■ Exercise goal
The whole listing below should be output again, word for word.

━━ Given records

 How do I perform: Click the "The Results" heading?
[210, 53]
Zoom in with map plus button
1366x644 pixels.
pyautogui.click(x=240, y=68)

━━━━

■ Response
 How do I perform: Click the "The Results" heading?
[210, 53]
Zoom in with map plus button
1366x644 pixels.
pyautogui.click(x=240, y=68)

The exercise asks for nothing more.